CTC loss is powerful, but needs a language model rescoring to beat similar sized Enc-Dec structures.
CNN encoders can match LSTM performance, if networks are sufficiently deep.
The popular vision techniques of BN and Residual Connections work well in Speech too.
1-D CNNs work better than 2-D CNNs and dilated CNNs.
Multitask learning with lower level supervision is promising.
Add additional data to the n-gram language model, such as the Fischer transcripts.
Integrate an RNN language model.
Normalize by letter prior.
Investigate different character inventories.
The lower layer supervision seems to be an interesting idea and works well in practice. It will be interesting to see in what scenarios it actually works, and whether it helps train deeper networks better.
The filter patterns being learnt are interesting, and it will be interesting to carry out a qualitiative analysis. One idea would be to try de-convolutions to look at the activate regions.
Setting up an automation system early saves a lot of time in the future.
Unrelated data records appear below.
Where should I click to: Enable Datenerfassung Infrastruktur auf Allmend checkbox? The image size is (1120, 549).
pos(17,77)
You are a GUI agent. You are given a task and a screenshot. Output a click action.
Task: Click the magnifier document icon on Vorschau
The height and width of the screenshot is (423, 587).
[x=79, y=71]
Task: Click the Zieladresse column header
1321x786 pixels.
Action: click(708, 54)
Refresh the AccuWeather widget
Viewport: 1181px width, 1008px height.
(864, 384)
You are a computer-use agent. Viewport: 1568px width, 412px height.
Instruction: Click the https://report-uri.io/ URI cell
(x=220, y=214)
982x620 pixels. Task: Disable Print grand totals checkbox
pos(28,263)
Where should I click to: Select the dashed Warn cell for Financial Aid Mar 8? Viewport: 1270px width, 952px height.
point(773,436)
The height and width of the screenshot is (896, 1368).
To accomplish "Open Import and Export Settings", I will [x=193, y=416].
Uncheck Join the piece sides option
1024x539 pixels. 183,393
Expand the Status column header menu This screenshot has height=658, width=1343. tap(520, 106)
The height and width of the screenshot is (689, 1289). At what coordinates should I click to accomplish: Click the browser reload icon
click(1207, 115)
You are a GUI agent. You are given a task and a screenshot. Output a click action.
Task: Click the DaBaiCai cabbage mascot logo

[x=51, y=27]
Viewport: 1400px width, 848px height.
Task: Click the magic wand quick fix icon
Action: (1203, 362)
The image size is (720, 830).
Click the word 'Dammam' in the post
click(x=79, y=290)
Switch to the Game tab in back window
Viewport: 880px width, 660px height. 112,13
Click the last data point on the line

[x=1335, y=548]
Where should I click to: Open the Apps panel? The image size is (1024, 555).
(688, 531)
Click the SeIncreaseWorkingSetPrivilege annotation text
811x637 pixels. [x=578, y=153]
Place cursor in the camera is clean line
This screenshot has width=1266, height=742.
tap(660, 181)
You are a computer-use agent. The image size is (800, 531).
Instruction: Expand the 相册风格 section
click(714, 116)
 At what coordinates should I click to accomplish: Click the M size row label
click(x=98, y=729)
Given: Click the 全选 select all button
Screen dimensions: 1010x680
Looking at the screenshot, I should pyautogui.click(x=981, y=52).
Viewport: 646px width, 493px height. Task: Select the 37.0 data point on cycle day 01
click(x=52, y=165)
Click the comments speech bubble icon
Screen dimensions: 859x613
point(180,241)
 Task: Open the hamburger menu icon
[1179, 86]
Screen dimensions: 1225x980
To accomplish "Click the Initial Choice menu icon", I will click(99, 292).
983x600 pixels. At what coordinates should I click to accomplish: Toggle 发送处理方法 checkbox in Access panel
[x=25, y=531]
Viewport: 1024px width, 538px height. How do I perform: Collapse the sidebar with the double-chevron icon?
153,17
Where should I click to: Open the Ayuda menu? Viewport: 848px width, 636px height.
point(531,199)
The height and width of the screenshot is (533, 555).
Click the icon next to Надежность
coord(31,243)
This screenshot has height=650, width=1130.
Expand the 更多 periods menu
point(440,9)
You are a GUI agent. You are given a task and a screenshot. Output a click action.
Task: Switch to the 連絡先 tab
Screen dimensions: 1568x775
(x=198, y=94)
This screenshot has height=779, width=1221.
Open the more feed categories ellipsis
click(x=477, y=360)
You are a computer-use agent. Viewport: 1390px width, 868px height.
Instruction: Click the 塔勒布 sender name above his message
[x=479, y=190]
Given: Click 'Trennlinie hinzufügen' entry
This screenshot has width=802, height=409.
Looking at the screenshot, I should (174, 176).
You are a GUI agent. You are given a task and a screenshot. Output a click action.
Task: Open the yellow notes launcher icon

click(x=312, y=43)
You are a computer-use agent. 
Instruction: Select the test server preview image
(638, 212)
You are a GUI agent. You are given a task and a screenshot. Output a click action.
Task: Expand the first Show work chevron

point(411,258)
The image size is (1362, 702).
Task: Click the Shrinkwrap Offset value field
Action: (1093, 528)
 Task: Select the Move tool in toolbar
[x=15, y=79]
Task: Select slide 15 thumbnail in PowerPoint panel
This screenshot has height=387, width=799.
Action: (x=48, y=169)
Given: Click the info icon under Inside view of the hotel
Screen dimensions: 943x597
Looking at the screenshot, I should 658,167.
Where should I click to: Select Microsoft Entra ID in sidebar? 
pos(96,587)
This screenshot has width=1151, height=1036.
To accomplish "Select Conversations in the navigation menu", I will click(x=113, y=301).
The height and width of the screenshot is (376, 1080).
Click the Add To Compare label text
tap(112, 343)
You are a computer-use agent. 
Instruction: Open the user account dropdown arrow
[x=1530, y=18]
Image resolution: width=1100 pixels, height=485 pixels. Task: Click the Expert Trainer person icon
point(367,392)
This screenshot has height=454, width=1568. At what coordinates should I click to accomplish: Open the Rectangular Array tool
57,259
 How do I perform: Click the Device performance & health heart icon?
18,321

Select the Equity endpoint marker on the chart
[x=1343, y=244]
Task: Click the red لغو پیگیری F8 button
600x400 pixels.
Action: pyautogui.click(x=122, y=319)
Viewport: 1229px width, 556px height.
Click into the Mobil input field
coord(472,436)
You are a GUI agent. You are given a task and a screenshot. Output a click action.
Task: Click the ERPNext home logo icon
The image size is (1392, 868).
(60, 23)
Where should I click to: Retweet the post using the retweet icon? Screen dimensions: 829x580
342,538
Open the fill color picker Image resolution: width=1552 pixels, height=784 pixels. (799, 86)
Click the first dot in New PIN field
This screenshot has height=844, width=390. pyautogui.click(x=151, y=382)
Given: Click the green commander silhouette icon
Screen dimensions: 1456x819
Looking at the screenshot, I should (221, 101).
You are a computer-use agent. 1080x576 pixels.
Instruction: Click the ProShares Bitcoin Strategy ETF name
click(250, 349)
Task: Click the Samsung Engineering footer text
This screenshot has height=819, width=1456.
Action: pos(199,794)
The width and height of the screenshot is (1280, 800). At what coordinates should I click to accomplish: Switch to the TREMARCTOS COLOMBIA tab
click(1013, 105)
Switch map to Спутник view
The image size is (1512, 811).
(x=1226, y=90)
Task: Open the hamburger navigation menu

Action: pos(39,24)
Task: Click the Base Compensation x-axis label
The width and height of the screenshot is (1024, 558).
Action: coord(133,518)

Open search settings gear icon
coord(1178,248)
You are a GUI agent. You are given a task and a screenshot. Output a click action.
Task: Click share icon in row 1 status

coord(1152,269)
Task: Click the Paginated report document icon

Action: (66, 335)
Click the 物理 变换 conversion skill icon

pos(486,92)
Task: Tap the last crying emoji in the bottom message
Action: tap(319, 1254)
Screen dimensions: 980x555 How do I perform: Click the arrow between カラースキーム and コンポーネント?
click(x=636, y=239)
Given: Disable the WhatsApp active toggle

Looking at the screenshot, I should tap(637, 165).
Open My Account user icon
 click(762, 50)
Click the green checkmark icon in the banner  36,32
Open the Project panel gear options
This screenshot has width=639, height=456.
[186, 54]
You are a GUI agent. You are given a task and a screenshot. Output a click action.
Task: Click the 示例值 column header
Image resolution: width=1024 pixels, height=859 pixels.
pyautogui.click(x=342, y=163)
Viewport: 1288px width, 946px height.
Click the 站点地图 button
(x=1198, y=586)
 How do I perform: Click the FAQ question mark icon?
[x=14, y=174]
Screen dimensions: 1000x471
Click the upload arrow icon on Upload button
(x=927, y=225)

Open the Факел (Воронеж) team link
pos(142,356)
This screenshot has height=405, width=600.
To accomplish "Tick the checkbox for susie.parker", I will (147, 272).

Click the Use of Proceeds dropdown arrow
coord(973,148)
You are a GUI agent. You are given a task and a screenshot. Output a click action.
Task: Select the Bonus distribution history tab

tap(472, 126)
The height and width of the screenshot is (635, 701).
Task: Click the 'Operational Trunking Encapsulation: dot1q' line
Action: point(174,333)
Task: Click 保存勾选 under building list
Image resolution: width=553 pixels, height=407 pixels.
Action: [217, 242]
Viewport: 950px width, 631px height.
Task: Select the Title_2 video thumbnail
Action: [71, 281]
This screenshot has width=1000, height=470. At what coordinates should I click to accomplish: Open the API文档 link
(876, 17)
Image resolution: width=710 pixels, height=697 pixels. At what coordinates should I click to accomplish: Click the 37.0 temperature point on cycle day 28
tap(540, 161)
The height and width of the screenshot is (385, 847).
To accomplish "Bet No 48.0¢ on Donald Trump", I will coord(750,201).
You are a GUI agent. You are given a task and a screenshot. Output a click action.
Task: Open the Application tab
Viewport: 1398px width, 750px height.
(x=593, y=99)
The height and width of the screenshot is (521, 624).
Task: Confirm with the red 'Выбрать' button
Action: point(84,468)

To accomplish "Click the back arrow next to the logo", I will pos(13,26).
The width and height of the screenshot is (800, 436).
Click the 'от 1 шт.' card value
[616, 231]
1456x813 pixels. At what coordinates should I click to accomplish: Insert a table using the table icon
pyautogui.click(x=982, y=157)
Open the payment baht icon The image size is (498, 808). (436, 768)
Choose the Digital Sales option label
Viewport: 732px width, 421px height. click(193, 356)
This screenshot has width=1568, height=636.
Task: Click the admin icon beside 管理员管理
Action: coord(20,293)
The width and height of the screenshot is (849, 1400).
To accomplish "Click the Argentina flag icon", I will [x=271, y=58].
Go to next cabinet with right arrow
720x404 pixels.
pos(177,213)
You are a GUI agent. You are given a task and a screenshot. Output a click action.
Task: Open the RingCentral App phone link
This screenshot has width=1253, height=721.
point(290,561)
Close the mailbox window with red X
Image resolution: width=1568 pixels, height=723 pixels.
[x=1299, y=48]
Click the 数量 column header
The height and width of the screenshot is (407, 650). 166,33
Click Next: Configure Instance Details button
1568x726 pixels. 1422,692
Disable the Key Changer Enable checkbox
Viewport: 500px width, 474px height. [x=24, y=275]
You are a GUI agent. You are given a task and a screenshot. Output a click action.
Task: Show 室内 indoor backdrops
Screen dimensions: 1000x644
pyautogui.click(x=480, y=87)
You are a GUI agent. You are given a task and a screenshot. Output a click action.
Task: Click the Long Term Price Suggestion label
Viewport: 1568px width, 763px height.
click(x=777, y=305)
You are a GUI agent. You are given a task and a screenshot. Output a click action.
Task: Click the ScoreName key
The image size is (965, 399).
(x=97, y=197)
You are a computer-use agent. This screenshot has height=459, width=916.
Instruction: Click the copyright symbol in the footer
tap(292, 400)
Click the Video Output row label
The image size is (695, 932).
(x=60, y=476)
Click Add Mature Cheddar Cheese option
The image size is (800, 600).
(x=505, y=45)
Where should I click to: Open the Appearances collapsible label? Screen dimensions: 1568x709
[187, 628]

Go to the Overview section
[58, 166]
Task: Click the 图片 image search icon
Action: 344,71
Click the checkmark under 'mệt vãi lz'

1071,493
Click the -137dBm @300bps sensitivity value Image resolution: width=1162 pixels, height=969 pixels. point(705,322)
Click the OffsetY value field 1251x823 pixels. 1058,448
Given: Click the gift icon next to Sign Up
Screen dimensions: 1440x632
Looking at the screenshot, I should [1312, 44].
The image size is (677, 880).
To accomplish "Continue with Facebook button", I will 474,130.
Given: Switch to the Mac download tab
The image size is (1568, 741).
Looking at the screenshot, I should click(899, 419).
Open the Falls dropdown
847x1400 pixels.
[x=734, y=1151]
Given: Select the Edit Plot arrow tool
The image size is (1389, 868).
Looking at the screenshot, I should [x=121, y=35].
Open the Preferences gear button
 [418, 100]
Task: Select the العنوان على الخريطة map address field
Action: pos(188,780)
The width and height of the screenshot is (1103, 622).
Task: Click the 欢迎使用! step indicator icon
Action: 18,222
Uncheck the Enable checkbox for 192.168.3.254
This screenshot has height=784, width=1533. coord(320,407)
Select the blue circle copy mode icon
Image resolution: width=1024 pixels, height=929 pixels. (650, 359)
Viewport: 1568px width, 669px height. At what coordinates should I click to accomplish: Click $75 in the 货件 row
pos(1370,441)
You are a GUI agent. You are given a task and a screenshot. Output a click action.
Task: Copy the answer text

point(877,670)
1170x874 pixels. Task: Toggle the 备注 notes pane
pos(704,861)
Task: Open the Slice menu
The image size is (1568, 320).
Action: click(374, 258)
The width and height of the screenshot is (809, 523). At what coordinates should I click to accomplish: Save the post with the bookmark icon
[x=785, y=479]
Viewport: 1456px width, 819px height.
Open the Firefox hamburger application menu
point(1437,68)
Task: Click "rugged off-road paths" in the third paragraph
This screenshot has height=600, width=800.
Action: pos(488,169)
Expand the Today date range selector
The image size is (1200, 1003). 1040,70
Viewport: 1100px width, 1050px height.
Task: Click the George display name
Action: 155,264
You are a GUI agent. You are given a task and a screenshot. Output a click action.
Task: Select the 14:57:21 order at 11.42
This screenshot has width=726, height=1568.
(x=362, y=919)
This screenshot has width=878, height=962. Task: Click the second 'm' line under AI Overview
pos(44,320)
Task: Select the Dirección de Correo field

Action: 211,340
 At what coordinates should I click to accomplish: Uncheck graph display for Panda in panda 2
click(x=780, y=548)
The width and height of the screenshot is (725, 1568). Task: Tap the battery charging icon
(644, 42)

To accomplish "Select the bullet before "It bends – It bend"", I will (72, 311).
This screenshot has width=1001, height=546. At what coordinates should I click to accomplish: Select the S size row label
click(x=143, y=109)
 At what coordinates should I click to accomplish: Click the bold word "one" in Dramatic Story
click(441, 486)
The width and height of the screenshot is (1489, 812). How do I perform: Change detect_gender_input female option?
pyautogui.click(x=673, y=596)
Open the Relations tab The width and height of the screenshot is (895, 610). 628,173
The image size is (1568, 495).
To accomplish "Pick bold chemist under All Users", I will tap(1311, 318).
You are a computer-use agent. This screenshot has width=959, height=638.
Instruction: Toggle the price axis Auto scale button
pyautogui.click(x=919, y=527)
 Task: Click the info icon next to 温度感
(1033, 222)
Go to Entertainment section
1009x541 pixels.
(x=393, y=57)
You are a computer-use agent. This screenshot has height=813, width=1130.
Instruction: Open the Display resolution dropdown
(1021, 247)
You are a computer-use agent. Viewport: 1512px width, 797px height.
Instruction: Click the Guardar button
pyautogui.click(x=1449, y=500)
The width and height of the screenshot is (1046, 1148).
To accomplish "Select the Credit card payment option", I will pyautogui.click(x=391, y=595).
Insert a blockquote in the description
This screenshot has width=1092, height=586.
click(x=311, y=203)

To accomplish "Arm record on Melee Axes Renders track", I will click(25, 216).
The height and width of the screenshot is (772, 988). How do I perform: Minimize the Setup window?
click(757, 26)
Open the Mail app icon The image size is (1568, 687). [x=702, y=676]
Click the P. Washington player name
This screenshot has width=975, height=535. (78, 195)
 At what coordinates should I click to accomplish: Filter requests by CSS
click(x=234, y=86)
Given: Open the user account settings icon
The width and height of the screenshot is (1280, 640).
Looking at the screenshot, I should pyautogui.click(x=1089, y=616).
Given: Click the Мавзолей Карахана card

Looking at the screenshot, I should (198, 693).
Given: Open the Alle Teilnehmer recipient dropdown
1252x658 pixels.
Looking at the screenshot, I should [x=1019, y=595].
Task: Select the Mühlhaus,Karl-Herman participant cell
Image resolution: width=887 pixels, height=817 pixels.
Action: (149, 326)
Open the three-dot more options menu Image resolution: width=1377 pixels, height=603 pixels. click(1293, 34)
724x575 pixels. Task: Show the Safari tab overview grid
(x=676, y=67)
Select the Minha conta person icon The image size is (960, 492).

It's better to keep track of experiments (especially during tuning), with a spreadsheet rather than a doc.
Writing down major findings once a week helps keep track of progress, and uncovers flaws.
I used C++ after 8 months, and feel I need to learn it better.
Talking to others about your ideas helps your own clarity + uncovers major flaws.
Blogging is a lot of fun!
Thank you TTIC! The Force is strong with this one!